Shaw won the Nobel Prize (though he refused the monetary award) for his
contribution to literature in 1925 and an Academy Award for Best
Screenplay in 1938 for the film "Pygmalion."
Shaw's work sometimes overtly criticized religion such as his play,
"Androcles and the Lion," (1912) and short story, "The Adventures of the
Black Girl in Search for God," (1938). "Shaw was a Rationalist long
before he was a Socialist" (
Joseph McCabe,
A Biographical Dictionary of Modern Rationalists, 1920).
While Shaw claimed to have become an atheist at age ten, in the 1890s
he began to reject atheism and classify himself as a mystic. However,
throughout most of his life he remained critical of organized religion
and especially the Christian church. "There is nothing in religion but
fiction" (
Back to Methuselah, 1924) and "It is not disbelief that
is dangerous to society, it is belief" ("Androcles and the Lion," 1912)
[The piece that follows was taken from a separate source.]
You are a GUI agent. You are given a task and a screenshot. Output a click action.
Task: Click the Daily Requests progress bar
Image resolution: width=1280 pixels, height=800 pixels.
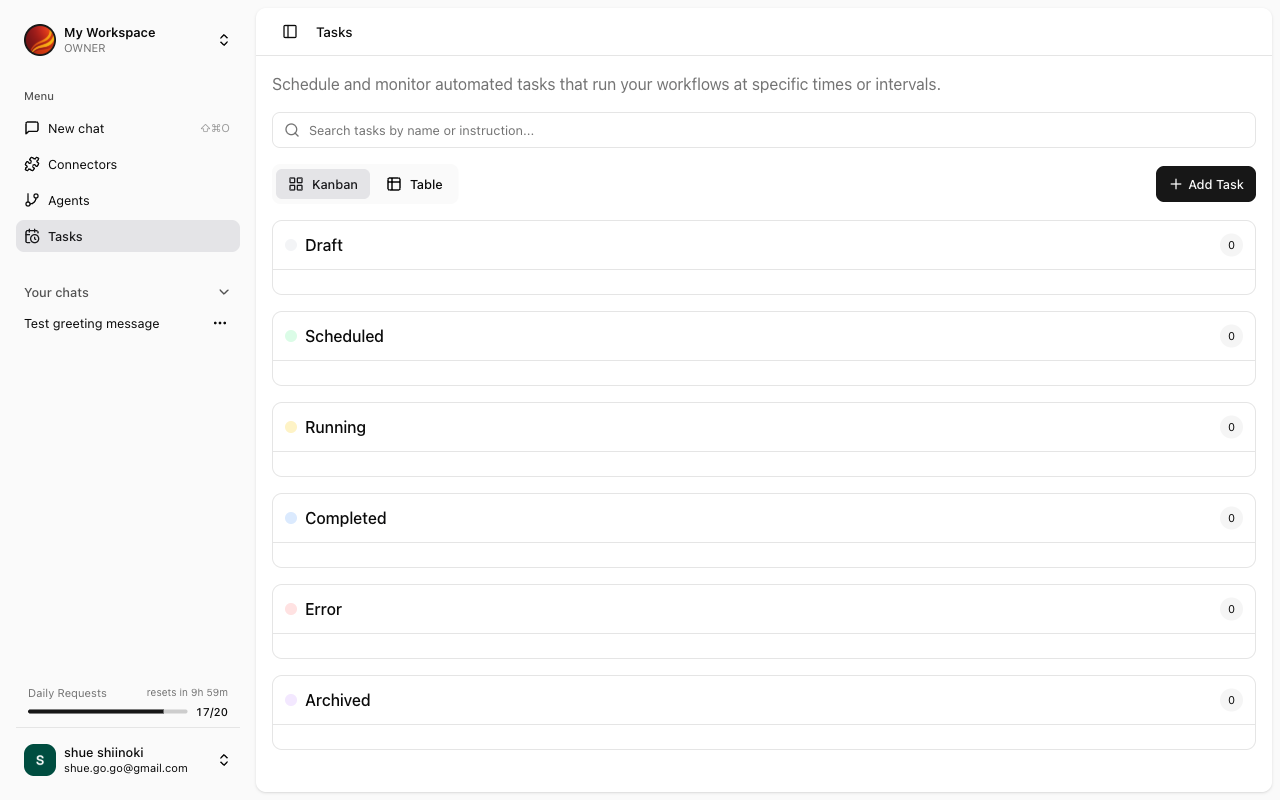[107, 711]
were both penned after he developed stronger beliefs in mysticism. Near
the end of his long life, Shaw requested that "the form of a cross or
any other instrument of torture or symbol of blood sacrifice" be omitted
from all memorials to him. He also wrote of his final resting place
that, "Personally, I prefer the garden to the cloister" (Warren Allen
Smith,
Who's Who in Hell, 2000).
D. 1950.
“Whether
Socrates got as much out of life as Wesley [John Wesley, founder of
Methodism] is an unanswerable question, but a nation of Socrateses would
be much safer and happier than a nation of Wesleys.”
—
George Bernard Shaw, "Preface to Androcles and the Lion," 1912
Compiled by Bonnie Gutsch (FFRF)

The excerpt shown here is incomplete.